В 1932 году был вовлечен в троцкистскую террористическую организацию врагом народа Радеком и по заданию последнего установил контакт с агентами германских разведывательных органов.
Кроме того, в 1935–36 г.г. установил организационную связь с агентами французской и американской разведок и передавал им секретные сведения.
В заключении Главного Военного Прокурора указывается, что Кольцов-Фридлянд осужден необоснованно, по непроверенным материалам, и ставится вопрос об отмене приговора Военной Коллегии и прекращении дела в отношении Кольцова-Фридлянда ввиду отсутствия преступления в действиях осужденного.
В заключении отмечается, что в связи с проведенной проверкой по этому делу открылись новые обстоятельства, которые не были известны суду при вынесении приговора по делу Кольцова-Фридлянда и которые свидетельствуют о его невиновности.
На предварительном следствии Кольцов-Фридлянд признал себя виновным в предъявленном ему обвинении, однако в суде от своих показаний он полностью отказался и признал себя виновным лишь в том, что он в 1918 году написал несколько статей антисоветского характера, но об этом своевременно было известно Партии и Советскому Правительству и этот «грех» он загладил последующей безупречной работой.
На следствии Кольцов-Фридлянд признал, что он имел преступную связь с врагом народа Радеком. Однако, просмотром дела на Радека установлено, что Кольцов-Фридлянд по его показаниям не проходит.
Кольцов-Фридлянд также на следствии показывал, что он установил преступные связи с бывшими работниками МИД СССР Гнединым, Гиршфельд, Мироновым и Штейн Б. Е. Просмотром архивно-следственного дела Миронова (Пинес) Б.М. установлено, что Кольцов М. Е. по его показаниям, как участник троцкистской организации и как агент иностранных разведок, не проходит.
Гиршфельд и Гнедин, изобличавшие Кольцова в преступной связи с ними, еще на предварительном следствии отказались от своих показаний и заявили, что они в результате применения к ним незаконных методов следствия, оговорили себя и других лиц.
Бывший полпред в Риме – Штейн Б. Е. по данным учетно-архивного отдела КГБ осужденным не значится. Просмотром архивно-следственного дела по обвинению бывшего сотрудника редакции газеты «Правда» Леонтьевой Т. К., изобличавшей в ходе предварительного следствия Кольцова в его преступной деятельности, установлено, что она еще в процессе следствия отказалась от своих показаний. Дело в отношении Леонтьевой в 1941 году постановлением Особого Совещания прекращено.

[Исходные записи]
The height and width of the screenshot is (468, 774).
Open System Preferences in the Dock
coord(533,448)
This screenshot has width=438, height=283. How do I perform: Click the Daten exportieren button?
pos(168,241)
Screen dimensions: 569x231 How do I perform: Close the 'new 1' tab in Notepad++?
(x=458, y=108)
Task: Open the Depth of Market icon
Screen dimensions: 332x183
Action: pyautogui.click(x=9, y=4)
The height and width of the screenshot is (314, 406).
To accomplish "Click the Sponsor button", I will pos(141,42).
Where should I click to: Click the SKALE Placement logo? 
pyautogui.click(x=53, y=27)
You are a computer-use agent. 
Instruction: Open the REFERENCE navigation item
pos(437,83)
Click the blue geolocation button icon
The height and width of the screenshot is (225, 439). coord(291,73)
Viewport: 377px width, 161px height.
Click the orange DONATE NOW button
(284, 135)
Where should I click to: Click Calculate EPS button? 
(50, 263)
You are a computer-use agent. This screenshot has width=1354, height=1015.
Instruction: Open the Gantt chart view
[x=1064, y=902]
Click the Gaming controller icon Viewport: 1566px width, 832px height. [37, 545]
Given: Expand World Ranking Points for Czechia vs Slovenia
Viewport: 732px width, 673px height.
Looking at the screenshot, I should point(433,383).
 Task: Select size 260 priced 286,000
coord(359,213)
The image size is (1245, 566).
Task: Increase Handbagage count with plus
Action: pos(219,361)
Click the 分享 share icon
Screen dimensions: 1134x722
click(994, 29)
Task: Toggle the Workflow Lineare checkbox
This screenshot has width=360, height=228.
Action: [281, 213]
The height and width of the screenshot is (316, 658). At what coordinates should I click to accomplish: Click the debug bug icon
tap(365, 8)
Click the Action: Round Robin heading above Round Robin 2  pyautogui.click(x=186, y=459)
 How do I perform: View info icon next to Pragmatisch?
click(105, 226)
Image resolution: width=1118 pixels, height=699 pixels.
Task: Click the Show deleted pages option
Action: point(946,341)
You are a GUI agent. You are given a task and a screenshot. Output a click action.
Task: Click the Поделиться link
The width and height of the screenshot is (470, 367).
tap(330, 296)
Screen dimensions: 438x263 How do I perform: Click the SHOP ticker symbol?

**Задание:**
Воспроизведите дословно отрывок из текста о пересмотре дела Кольцова-Фридлянда, который начинается со слов «Гиршфельд и Гнедин, изобличавшие» и заканчивается словами «Особого Совещания прекращено.». Эти записи для работы не нужны.

**Ответ на задание:**
Гиршфельд и Гнедин, изобличавшие Кольцова в преступной связи с ними, еще на предварительном следствии отказались от своих показаний и заявили, что они в результате применения к ним незаконных методов следствия, оговорили себя и других лиц.
Бывший полпред в Риме – Штейн Б. Е. по данным учетно-архивного отдела КГБ осужденным не значится. Просмотром архивно-следственного дела по обвинению бывшего сотрудника редакции газеты «Правда» Леонтьевой Т. К., изобличавшей в ходе предварительного следствия Кольцова в его преступной деятельности, установлено, что она еще в процессе следствия отказалась от своих показаний. Дело в отношении Леонтьевой в 1941 году постановлением Особого Совещания прекращено.